Tremblay wouldn't be the first high-profile hire for the New York accessories firm. In December, Coach tapped Pina Ferlisi, another Jacobs alum, who had most recently been Generra's creative director. The $2.9 billion accessories brand also recently hired Christian Dior's former U.S. president, Patricia Malone, to be its senior vice president of merchandising.
Over the past few years, Coach's president and executive creative director, Reed Krakoff, has tapped rtw designers to collaborate on items. Lutz & Patmos' Tina Lutz and Marcia Patmos worked with Coach on a line of knits, and Phillip Lim recently collaborated with Krakoff on two trenchcoats for fall.
But the latest buildup of full-time talent suggests Coach is gearing up for a significant women's business.

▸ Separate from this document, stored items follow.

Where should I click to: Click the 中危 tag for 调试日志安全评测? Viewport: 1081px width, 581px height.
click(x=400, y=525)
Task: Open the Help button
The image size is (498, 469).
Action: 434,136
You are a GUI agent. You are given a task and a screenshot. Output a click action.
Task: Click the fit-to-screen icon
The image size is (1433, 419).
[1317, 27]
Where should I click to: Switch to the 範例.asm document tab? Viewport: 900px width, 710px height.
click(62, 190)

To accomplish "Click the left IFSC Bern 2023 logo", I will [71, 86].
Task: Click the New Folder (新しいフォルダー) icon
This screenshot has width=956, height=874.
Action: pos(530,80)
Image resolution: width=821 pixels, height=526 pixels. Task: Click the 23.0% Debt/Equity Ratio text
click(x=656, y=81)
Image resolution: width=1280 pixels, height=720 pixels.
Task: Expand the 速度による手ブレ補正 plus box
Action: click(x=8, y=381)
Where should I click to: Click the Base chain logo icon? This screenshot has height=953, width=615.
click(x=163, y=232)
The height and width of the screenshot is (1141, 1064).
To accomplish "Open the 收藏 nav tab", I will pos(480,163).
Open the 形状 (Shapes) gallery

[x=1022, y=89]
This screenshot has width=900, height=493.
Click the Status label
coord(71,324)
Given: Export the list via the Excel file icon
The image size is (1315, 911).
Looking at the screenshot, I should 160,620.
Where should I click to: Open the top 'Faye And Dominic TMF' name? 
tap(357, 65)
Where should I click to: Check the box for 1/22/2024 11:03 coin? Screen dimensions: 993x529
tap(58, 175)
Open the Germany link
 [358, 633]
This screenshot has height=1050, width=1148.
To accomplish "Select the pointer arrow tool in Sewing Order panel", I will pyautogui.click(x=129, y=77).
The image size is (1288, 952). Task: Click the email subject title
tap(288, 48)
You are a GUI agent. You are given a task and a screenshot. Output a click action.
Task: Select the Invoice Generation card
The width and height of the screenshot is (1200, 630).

ARMANI ON THE FUTURE: Giorgio Armani plans to continue going solo for at least another 15 years. "I am fine alone now, but not when I'll be 90," the designer, who is 73, said during the presentation of his new home collection in Milan. Armani reiterated that he is neither interested in a stock market listing nor in a private equity fund offer. "[Funds] just want to make money and then leave," he said. "How could I talk to someone who only cares about the figures? I would rather consider a real partner, perhaps a group that already has a connection with us, that we know and that could complete the relationship with us." When asked about beauty partner L'Oréal, which fits that description and has been long rumored to have an interest in courting the company, Armani said: "I did not say it and you will not make me say it."
Inevitably, politics was also a topic on the agenda after the elections that returned Silvio Berlusconi to the prime minister's office. Armani said he hopes Italian politicians — whatever their parties — will work together. "Recession or no recession, I keep busy and work hard," he said. "Let's hope they will do the same."